I can give you the taxi driver names

The first one I don't know, but the second one is the 'defence roundabout white building'


----------



## AltinD (Jul 15, 2004)

The first one has a name with "Shaikh Rashid" *or* "Maktoom" on it.


----------



## dubaiflo (Jan 3, 2005)

you could ask one of the residents. ring the bell and ´hey what is the name of the building you are living in?´ 
thats it


----------



## SA BOY (Mar 29, 2003)

altind is right its sheihk Rashid building other white one is the one one is the LG and Toyota building on SZR


----------



## Michiel (Sep 11, 2002)

One of my photos:


----------



## dubaiflo (Jan 3, 2005)

SA BOY said:


> altind is right its sheihk Rashid building other white one is the one one is the LG and Toyota building on SZR


is it actually called LG and Toyota Building  ? lol.


----------



## Dubai-Lover (Jul 4, 2004)

i have added both to emporis
the smaller one as sheikh rashid building of course. i also have read the name somewhere months ago, but wanted to be sure

the other "toyota" building has been added as an unnamed tower hoping somebody will find it out

if there is no name, a house number would be fine, should be at the back of the building

some towers have house numbers at the rear of their car parks, others don't and the whole house numbering system is very confusing in dubai. has nothing in common with europe or elsewhere. :weird:

michiel - please upload your photo of sheikh rashid building to emporis!!!

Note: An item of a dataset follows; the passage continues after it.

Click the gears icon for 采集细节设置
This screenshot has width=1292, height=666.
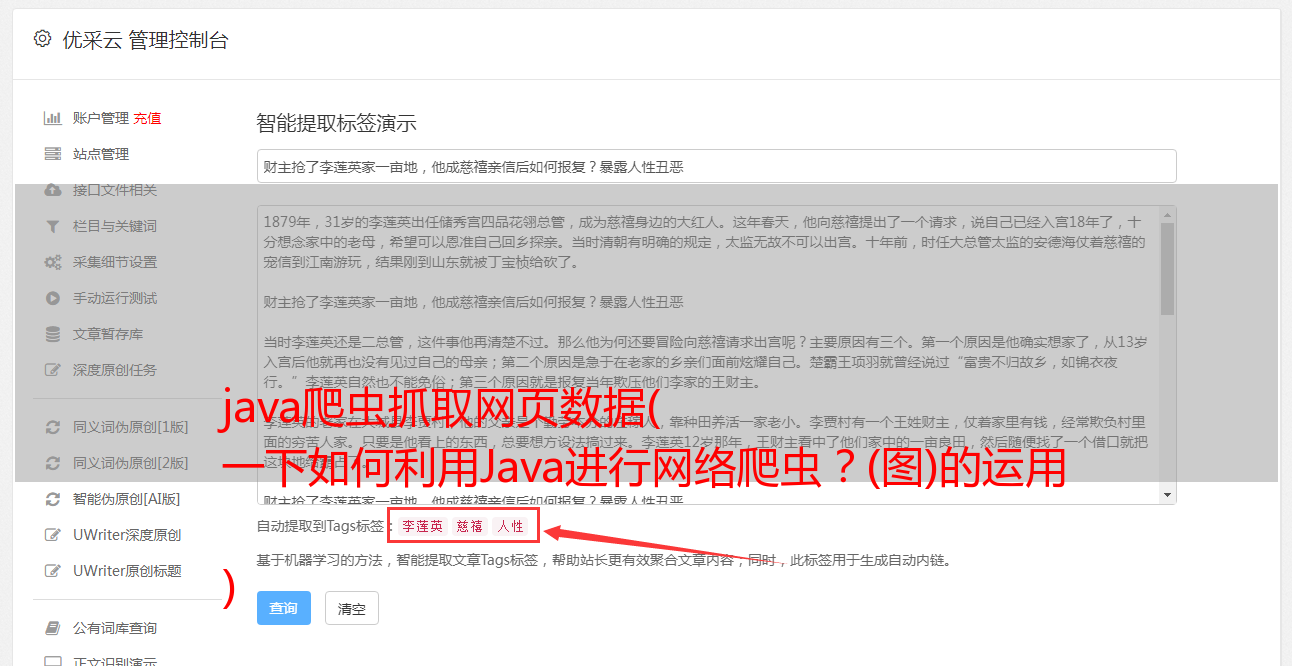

i wanted to take a better one today, but i had to get into the car. i've been walking a few miles today and both my polo shirt and my jeans shorts were totally wet!!! 

it was definitely 42+ this afternoon! :drool:


----------



## AltinD (Jul 15, 2004)

Michiel said:


> One of my photos:



Michiel, just curious; Have you used "perspective correction" on the picture?


----------



## dubaiflo (Jan 3, 2005)

yeah it looks pretty good. i have problems sometimes with the perspective when taking a tower photo...
not easy to take good photos, i want to learn that actually.


----------



## AltinD (Jul 15, 2004)

The only way to avoid perspective effect, is to have a camera with big optical zoom, so you can take a picture from far away.

Many photoshop softwares have a perspective correction function but the results would not be always satisfactory, especially if you take picture of a wide building.


----------



## Michiel (Sep 11, 2002)

^
Yes, I did use Photoshop for that one. These wide buildings are often bad looking on photos.


----------